Il primo dato, così come rilevato dall’organizzazione internazionale ActionAid, è che le violenze sono tutt’altro che finite. Si è solo spostato il focus, dalla Striscia di Gaza ai territori occupati della Cisgiordania.
È a pochi giorni fa, il 24 gennaio, che risalgono numerosi raid dell’esercito israeliano sulla Cisgiordania. In particolare, sul campo profughi di Jenin. Dove – secondo i dati forniti da ActionAid e ricavati dal ministero della Salute palestinese – “almeno 12 persone sono state uccise e almeno altre 50 ferite”. Centinaia i residenti del campo profughi che sono stati costretti a fuggire, mentre gli ospedali sono stati messi sotto assedio e case e strade totalmente demolite.
A Gaza, invece, dopo il cessate il fuoco la situazione è “ambivalente”. Da un lato, la felicità per la fine dei bombardamenti. Dall’altro, “il fatto che manchi tutto: cibo, acqua, assistenza medica”, dice in esclusiva a notizie.com Riham Jafari, coordinatrice per la comunicazione di ActionAid Palestina. Una testimonianza che giunge direttamente dal posto, tra strade ormai impraticabili, edifici demoliti e ospedali presi d’assedio dalla popolazione.
La situazione è quindi tutt’altro che normalizzata. Nell’ospedale Al-Awda, a Gaza, il dottor Mohammed Salha riferisce che “sono arrivati più di 100 feriti e oltre 25 corpi sono stati tirati fuori dalle macerie delle loro case e dalle strade”. E centinaia di corpi sono ancora da identificare. “Alcune delle famiglie – continua il dottore in un comunicato diffuso da ActionAid – hanno portato le spoglie dei loro familiari qui”.
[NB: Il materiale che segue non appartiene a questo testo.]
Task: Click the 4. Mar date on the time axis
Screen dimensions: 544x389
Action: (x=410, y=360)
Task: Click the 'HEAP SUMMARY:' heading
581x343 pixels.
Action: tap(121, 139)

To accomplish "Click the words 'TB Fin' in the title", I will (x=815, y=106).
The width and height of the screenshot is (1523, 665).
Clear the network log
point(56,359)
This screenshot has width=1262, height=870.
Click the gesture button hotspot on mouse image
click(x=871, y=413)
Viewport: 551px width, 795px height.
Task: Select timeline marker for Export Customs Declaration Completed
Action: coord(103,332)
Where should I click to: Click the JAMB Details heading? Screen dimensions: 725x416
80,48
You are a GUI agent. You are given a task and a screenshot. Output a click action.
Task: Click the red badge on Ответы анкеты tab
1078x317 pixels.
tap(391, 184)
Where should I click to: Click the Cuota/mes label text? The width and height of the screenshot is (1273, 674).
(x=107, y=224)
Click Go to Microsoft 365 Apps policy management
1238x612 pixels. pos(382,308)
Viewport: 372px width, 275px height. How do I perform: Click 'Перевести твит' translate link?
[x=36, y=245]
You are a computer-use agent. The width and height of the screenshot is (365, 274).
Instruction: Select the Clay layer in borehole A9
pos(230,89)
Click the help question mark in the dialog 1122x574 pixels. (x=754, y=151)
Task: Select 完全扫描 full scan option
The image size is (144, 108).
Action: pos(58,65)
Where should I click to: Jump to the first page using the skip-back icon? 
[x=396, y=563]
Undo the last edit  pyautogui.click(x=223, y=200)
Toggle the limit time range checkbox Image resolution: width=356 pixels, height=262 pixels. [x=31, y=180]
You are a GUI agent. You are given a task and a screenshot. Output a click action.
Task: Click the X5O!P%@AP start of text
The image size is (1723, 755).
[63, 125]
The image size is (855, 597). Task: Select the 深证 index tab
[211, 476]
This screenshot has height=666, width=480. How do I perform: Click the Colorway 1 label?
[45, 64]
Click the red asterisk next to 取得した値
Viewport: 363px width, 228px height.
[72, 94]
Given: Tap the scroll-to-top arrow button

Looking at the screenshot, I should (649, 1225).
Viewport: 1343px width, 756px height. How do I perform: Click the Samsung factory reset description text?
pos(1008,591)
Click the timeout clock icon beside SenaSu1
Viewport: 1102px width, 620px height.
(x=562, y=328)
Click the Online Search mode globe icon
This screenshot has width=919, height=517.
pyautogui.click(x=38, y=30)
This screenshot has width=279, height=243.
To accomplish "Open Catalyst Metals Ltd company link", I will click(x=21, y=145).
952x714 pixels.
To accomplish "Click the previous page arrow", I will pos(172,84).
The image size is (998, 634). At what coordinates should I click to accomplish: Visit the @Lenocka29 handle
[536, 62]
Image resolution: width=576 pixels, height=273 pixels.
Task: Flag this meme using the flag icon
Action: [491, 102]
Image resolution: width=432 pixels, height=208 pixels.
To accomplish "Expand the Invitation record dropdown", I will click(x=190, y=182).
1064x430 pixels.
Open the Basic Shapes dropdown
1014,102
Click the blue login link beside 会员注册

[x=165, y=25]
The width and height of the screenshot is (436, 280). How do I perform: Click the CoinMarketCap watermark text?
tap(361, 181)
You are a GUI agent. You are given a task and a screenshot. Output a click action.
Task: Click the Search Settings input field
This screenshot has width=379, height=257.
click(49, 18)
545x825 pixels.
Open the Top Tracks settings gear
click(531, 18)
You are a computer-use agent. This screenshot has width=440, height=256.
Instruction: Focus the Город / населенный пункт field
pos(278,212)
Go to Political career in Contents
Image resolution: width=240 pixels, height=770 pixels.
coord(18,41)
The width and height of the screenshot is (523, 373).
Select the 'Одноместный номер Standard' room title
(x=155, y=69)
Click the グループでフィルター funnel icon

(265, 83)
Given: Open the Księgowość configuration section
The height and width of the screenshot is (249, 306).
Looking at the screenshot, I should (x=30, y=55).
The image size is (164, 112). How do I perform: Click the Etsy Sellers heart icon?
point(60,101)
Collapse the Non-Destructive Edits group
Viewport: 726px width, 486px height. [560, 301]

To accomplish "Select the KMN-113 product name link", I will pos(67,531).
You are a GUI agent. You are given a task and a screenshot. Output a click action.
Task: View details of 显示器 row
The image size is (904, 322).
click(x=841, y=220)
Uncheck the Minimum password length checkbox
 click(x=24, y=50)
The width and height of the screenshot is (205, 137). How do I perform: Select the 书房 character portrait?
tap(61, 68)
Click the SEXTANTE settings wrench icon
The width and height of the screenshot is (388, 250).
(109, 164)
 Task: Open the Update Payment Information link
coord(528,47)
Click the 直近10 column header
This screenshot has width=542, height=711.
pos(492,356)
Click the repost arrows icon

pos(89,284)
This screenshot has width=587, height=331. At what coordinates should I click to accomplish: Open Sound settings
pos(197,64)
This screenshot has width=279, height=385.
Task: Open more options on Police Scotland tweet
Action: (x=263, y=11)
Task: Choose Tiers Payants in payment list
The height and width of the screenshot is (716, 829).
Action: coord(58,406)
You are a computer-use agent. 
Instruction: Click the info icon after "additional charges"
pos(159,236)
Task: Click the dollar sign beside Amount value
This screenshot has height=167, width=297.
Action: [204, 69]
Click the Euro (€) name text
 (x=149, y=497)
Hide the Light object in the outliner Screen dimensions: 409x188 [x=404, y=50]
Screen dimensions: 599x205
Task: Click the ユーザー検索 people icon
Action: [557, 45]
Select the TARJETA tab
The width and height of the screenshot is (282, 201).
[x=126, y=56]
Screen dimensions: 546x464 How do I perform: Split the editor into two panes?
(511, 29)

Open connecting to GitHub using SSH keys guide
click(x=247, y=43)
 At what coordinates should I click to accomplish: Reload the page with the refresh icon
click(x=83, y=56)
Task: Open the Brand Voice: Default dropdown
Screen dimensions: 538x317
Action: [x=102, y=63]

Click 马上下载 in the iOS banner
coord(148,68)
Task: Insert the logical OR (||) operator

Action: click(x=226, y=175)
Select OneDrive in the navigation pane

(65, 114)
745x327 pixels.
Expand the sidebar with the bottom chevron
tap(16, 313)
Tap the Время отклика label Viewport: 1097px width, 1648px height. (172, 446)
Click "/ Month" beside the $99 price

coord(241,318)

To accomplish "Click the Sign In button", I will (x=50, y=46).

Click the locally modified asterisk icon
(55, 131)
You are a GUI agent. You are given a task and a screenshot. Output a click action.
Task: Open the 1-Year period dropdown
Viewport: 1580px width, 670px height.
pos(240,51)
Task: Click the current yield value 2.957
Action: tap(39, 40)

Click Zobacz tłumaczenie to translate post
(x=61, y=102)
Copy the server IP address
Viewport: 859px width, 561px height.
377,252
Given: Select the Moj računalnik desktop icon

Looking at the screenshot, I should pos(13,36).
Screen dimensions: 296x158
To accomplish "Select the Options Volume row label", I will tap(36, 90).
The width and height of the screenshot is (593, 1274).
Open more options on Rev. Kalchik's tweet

“Il viaggio più duro per i palestinesi comincia ora – riferisce Jafari a notizie.com – quando appunto cominceranno a scavare con le loro mani sotto le macerie alla ricerca dei propri cari”. Una situazione a dir poco drammatica; una tragedia umanitaria che è sintetizzabile nella voce di Jafari, rotta dal pianto: “Gaza ha bisogno di tutto”.
“Cibo, acqua, medicine, carburante, ripari, materiali per la ricostruzione e altri beni essenziali devono essere ammessi a Gaza immediatamente”, avverte Jafari. Il cessate il fuoco è ben lontano dal segnare la fine di questa crisi umanitaria. “Segna invece l’inizio di un nuovo capitolo in cui ogni singolo palestinese a Gaza si trova ad affrontare il difficile compito di accettare le perdite e la devastazione che 15 mesi di brutalità hanno causato nelle loro vite”.
È questo, conclude Jafari, “che deve essere il primo passo verso un cessate il fuoco permanente e duraturo a Gaza”. I prossimi giorni saranno quindi decisivi per capire quale percorso prenderà la tregua annunciata da Israele, e proseguita – a livello politico – con la consegna da parte di Hamas di alcuni ostaggi rapiti il 7 ottobre.